No. 11 – Crailsheim Merlins
- Position: Power forward
- League: ProA

Personal information
- Born: April 17, 2002 (age 24) Vechta, Germany
- Listed height: 2.02 m (6 ft 8 in)
- Listed weight: 96 kg (212 lb)

Career information
- Playing career: 2018–present

Career history
- 2018–2020: Rasta Vechta
- 2020–2023: Löwen Braunschweig
- 2023–2026: Rasta Vechta
- 2026–present: Crailsheim Merlins

= Luc Van Slooten =

German basketball player (born 2002)

Luc David Van Slooten (born April 17, 2002) is a German professional basketball player for Crailsheim Merlins of the German ProA. He plays the power forward position, and was considered one of Europe's top prospects at his age group.

== Early life and career ==
Van Slooten was born in Vechta, Germany to Birgit and André Van Slooten. He began playing basketball at the youth levels with TSV Quakenbrück. In the 2015–16 season, Van Slooten drew attention with Young Rasta Dragons, the youth team for German club Rasta Vechta that competed in the Jugend Basketball Bundesliga (JBBL), an under-16 league. Despite being 14 years old at the time, he averaged 14.2 points, 7.3 rebounds and 2.6 assists.

In the following season, Van Slooten was a top player for Young Rasta Dragons. In his 2016–17 campaign, he averaged 24.7 points, 8.7 rebounds, 2.6 assists, 3.4 steals and 2 blocks per game. He was named Most Valuable Player (MVP) and Rookie of the Year of the JBBL, becoming the first player in league history to win both awards in the same season. Basketball website Eurobasket.com also named Van Slooten as Most Improved Player and Newcomer of the Year in the Regionalliga North, a part of the fourth-tier German league.

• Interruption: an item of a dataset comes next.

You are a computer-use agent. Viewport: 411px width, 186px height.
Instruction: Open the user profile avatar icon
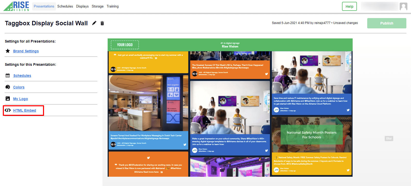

Van Slooten continued his JBBL success into the 2017–18 season. In February 2018, he posted 32 points, 8 rebounds, and 9 assists in a 98–62 win over Junior Löwen Braunschweig. In addition, Van Slooten took part in the Nachwuchs Basketball Bundesliga (NBBL), the under-19 league. He also debuted in the ProA, the second-tier German league, averaging 1.5 points, 1.1 rebounds, and 0.5 assists in 8.8 minutes per game through 17 games. Van Slooten scored a season-high 7 points on March 10, 2018, in a 104–65 victory over Phoenix Hagen. In February 2018, he was loaned to Bayern Munich for the Munich qualifying tournament in the Adidas Next Generation Tournament.

== Professional career ==
On July 25, 2018, Van Slooten signed his first professional contract with Rasta Vechta. Van Slooten scored a season-high 11 points against Merlins Crailsheim. He left Vechta on August 3, 2020, to move to fellow Bundesliga side Basketball Löwen Braunschweig.

On August August 10, 2023, he signed with Rasta Vechta of the German Bundesliga for a second stint.

== National team career ==
Van Slooten debuted for Germany at the 2016 FIBA Europe Under-16 Championship, averaging 5.8 points, 1.2 rebounds, and 0.4 assists. At age 14, he was the youngest player at the tournament. Van Slooten scored a game-winning three-pointer at the buzzer against Serbia. At the 2017 FIBA Europe Under-16 Championship, when he was 15 years old, he assumed a leading role for the German team, averaging 10.4 points, 4.4 rebounds, 2.6 assists, and 2.6 steals. Van Slooten also appeared at the 2018 FIBA Europe Under-16 Championship, where he averaged 10.6 points, 5.9 rebounds, 2 assists, and 2.6 steals per game. He led Germany to a gold medal at the 2018 Albert Schweitzer Tournament, averaging 6.9 points per game.